Pixel coordinate grounding data

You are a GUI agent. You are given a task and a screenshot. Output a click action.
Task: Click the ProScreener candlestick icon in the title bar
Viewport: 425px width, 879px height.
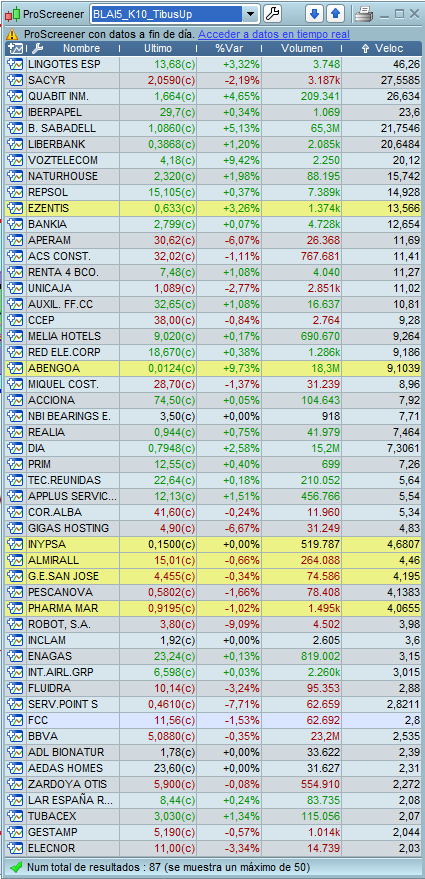coord(12,14)
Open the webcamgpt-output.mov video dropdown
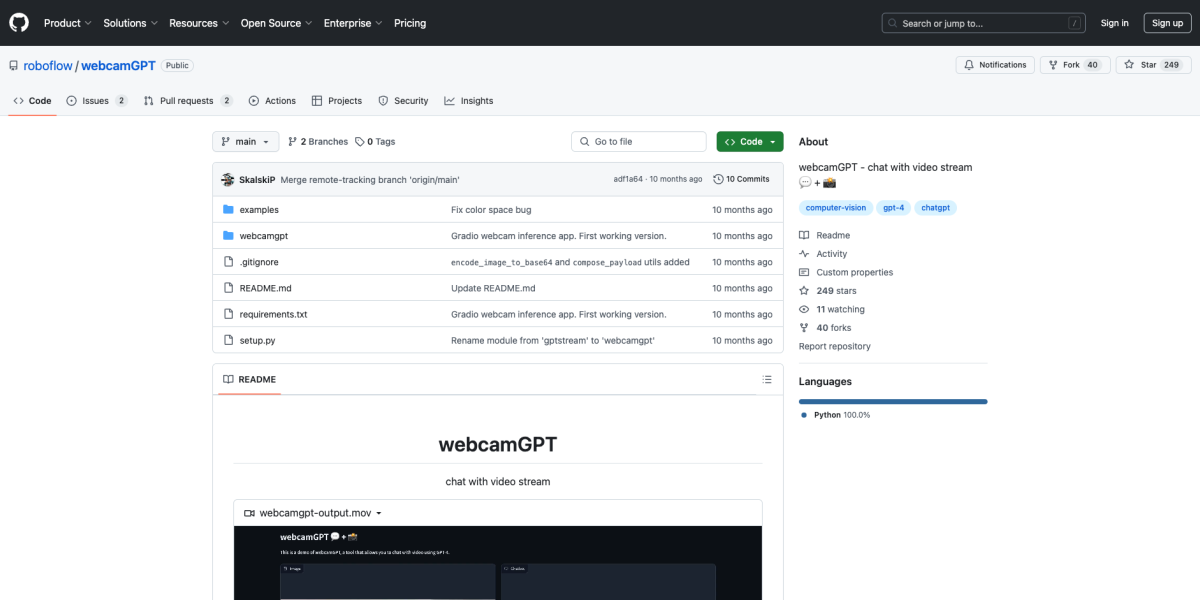 point(313,513)
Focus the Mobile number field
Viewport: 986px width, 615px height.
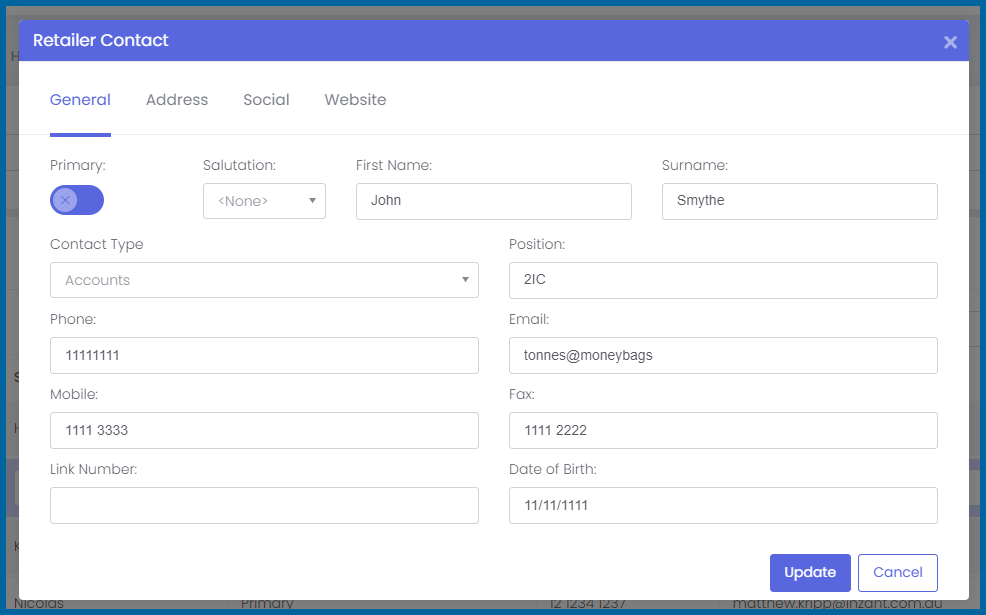click(x=264, y=430)
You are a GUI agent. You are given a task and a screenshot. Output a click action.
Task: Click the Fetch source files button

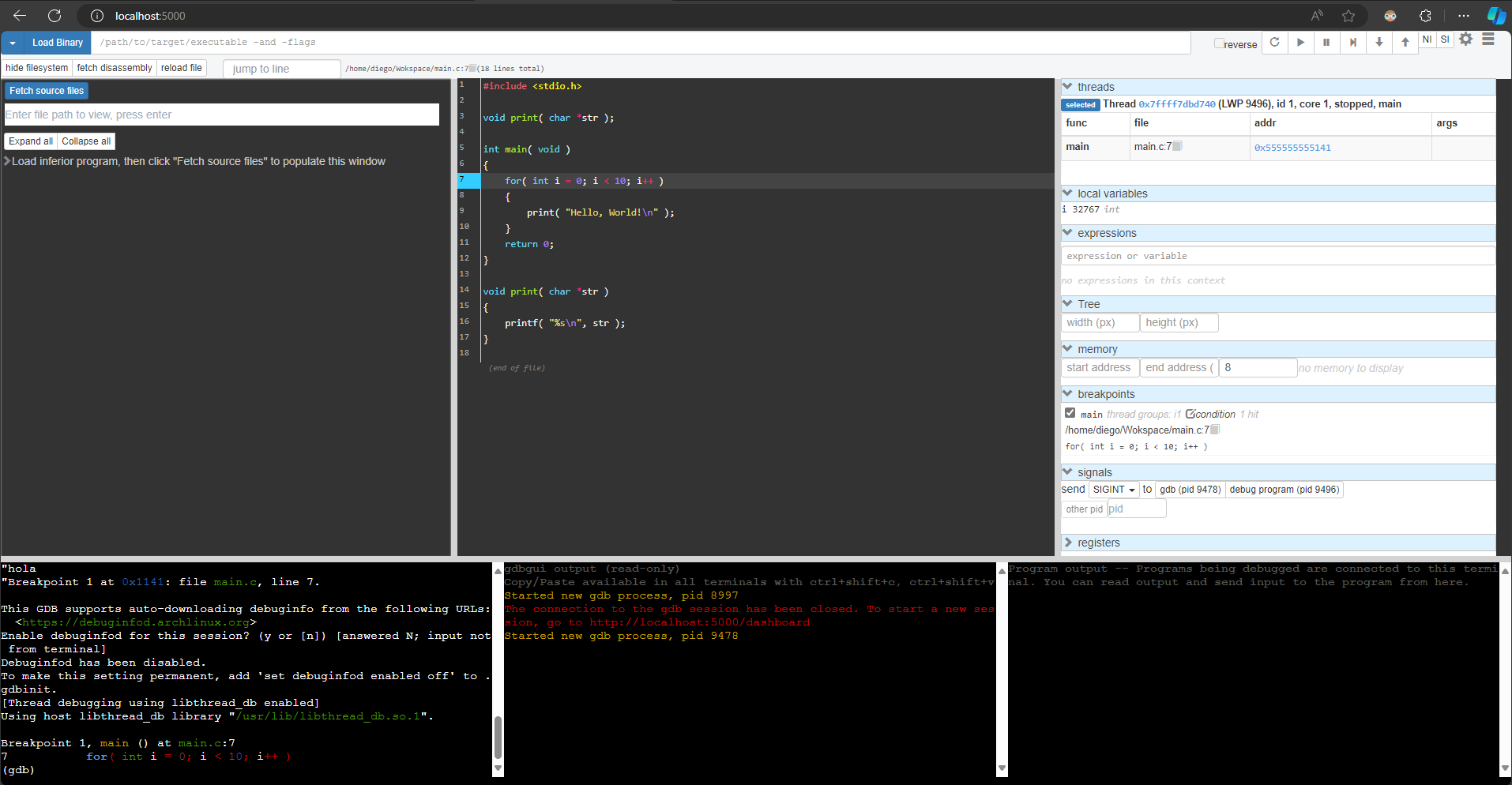click(47, 91)
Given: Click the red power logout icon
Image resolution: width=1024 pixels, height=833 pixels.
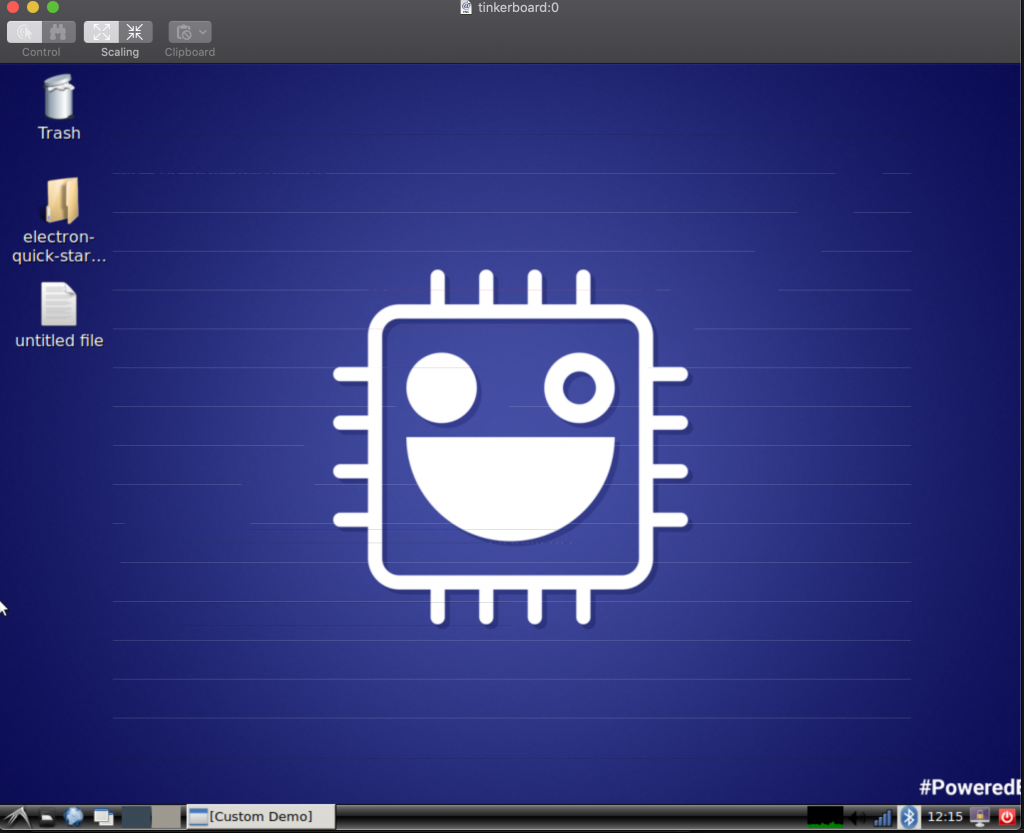Looking at the screenshot, I should [1007, 817].
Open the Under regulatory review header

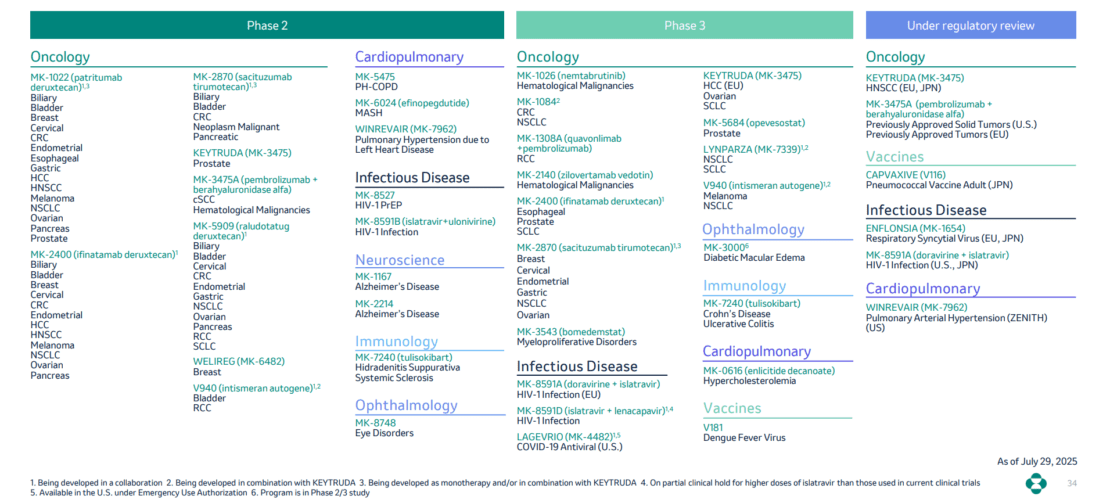(970, 25)
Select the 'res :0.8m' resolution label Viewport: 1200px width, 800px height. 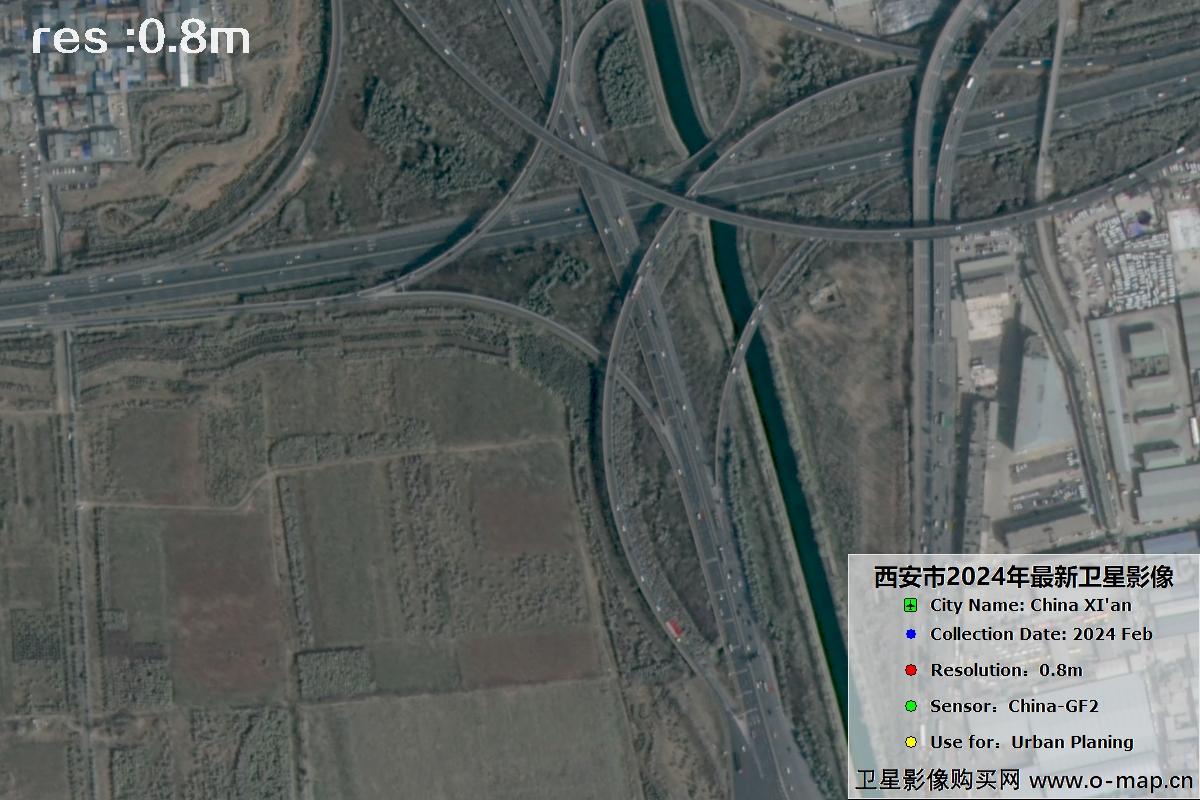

» **Exercise objective**: An answer containing only the lines from the one holding "Open the Under regulatory review header" through the close of the entries above, reproduced exactly and stripped of pictures, is expected.

» **Answer for the task**:
Open the Under regulatory review header

(970, 25)
Select the 'res :0.8m' resolution label Viewport: 1200px width, 800px height. 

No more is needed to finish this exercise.